Emphasizing this racial divide on infection rate, Dr. Shalev shared, “In our cohort being African American appeared to be primarily a risk factor for contracting COVID-19, rather than for mortality. This suggests that any racial disparity observed is likely due to exposure risk and external socioeconomic factors, including access to proper health care.”

Mortality Metrics

Hansen writing for Alabama News Center reported that the overall mortality rate for the COVID-19 patients totaled 11%; 92% of the deaths involved patients aged over 50 and those who were male with higher blood pressure even higher risk. So was diabetes: 67% of the deaths involved patients with diabetes.

Key Takeaway

While the study team sought to better understand how diabetes treatments may worsen coronavirus outcomes, they looked at both insulin and metformin and determined that those that used insulin prior had no impact on mortality risk.
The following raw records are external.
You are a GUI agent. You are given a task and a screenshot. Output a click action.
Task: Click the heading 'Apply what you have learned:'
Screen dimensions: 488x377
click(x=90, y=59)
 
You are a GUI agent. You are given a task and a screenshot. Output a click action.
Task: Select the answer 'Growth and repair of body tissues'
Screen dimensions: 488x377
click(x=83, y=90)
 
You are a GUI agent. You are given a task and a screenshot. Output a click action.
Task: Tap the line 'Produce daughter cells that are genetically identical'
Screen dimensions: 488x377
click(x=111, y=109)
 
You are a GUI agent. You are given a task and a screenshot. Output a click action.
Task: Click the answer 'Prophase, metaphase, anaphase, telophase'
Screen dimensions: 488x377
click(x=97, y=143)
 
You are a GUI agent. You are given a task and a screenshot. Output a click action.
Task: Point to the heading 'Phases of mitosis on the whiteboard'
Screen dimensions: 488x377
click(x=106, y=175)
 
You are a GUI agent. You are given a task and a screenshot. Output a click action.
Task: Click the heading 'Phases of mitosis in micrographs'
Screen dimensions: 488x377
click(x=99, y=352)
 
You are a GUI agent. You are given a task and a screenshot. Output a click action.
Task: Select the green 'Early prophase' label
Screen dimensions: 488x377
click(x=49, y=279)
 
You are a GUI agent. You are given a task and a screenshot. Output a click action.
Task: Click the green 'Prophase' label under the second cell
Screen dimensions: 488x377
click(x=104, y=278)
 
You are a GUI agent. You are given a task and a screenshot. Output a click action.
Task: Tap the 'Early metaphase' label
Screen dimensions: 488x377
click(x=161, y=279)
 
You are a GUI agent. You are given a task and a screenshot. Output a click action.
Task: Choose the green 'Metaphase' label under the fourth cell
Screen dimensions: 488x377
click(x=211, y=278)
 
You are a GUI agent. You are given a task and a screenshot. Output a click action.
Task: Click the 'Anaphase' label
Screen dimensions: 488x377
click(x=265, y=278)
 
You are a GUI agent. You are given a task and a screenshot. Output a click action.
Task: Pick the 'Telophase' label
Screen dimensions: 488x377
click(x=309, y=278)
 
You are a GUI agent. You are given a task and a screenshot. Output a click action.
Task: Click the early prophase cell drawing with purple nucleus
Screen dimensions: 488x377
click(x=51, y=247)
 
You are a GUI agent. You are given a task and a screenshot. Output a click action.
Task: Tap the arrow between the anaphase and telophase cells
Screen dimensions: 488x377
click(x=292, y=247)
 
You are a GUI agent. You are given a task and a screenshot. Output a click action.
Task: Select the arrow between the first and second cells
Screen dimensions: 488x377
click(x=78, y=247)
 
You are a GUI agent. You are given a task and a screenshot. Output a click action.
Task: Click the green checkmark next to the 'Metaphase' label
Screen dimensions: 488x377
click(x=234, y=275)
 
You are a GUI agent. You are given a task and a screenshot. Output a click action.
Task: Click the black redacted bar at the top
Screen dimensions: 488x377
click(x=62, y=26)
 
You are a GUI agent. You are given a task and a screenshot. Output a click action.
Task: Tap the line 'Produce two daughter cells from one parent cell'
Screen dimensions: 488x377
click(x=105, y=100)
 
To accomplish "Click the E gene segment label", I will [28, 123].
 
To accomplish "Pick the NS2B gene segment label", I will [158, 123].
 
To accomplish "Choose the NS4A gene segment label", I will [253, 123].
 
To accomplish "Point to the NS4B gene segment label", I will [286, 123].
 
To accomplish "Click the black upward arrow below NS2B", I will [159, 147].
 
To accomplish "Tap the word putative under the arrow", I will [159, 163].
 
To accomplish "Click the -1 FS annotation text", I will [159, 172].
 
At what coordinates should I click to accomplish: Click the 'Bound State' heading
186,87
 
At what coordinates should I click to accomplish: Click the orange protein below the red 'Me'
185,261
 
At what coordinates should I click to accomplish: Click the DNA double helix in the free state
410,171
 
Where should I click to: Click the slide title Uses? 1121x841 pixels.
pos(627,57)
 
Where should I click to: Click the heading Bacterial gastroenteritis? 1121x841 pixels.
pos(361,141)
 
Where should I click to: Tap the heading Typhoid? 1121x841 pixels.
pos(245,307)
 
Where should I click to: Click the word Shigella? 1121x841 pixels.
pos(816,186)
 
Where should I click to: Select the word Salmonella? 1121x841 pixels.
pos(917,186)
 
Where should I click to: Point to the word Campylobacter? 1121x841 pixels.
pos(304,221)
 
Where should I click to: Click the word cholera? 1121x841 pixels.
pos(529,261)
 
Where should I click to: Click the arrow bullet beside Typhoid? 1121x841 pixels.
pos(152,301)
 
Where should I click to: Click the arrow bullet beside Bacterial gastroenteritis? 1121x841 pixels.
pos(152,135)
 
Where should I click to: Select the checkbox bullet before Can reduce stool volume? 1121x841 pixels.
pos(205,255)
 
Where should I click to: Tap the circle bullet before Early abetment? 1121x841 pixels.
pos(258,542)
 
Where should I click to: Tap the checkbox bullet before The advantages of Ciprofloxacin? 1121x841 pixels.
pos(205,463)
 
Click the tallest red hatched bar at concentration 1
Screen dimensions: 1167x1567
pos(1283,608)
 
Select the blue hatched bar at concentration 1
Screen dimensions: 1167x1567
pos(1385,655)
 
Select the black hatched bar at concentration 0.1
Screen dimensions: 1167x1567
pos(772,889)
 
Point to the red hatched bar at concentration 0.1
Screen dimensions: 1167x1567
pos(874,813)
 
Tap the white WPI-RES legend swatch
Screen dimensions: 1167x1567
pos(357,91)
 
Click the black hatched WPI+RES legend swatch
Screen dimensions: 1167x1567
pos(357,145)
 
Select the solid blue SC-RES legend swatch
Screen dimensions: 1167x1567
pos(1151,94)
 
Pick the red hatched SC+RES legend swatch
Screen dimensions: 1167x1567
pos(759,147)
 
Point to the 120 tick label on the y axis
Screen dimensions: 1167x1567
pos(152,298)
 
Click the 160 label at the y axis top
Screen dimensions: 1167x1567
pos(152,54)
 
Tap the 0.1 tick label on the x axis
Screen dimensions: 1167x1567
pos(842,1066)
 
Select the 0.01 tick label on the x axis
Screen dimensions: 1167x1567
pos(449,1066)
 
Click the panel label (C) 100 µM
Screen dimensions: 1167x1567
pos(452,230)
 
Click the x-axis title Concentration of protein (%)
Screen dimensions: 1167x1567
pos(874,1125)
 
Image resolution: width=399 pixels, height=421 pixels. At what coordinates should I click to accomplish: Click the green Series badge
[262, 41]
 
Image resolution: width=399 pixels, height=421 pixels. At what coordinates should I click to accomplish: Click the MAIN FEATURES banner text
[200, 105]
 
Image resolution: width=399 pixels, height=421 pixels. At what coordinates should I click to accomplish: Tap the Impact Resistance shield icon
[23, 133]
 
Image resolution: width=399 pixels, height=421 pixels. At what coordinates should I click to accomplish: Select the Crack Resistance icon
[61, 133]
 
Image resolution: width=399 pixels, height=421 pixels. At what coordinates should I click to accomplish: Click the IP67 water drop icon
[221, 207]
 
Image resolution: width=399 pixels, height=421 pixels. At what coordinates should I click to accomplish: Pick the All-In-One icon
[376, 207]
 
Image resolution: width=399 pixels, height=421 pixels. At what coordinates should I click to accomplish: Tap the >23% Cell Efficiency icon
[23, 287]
But the use of metformin prior to COVID-19 diagnosis had a real positive impact, that is negatively impacting death rates. At an 11% mortality rate for metformin users, this compared to the general COVID-19 positive patient base and importantly “…dramatically lower than the 23% mortality for diabetes patients not on metformin” writes Hansen.

Even after controlling for a number of covariates, a lower death rate in the metformin taking population “…suggests that, while diabetes is an independent risk factor for COVID-19-related mortality, this risk is dramatically reduced in subjects taking metformin—raising the possibility that metformin may provide a protective approach in this high-risk population,” stated Dr. Shalev.

Lead Research/Investigator(s)

Anath Shalev, MD, professor in the UAB Department of Medicine Division of Endocrinology, Diabetes and Metabolism, holds the Nancy and Eugene Gwaltney Family Endowed Chair in Juvenile Diabetes and Metabolism, as well as the Nancy and Eugene Gwaltney Family Endowed Chair in Juvenile Diabetes Research.

Andrew Crouse, PhD, Director Research Operations, Hugh Kaul Precision Medicine Institute, UAB

Matthew Might, Director, Hugh Kaul Precision Medicine Institute, UAB

Tiffany Grimes, Hugh Kaul Precision Medicine Institute, UAB

Fernando Ovalle, MD, Hugh Kaul Precision Medicine Institute, UAB

Peng Li, PhD, Assistant Professor, UAB School of Nursing

Call to Action: The researchers believe more research is necessary to better understand how this cheap generic drug used for diabetes is protective as well as evaluate the risks and benefits of possible use of the drug in this ongoing pandemic.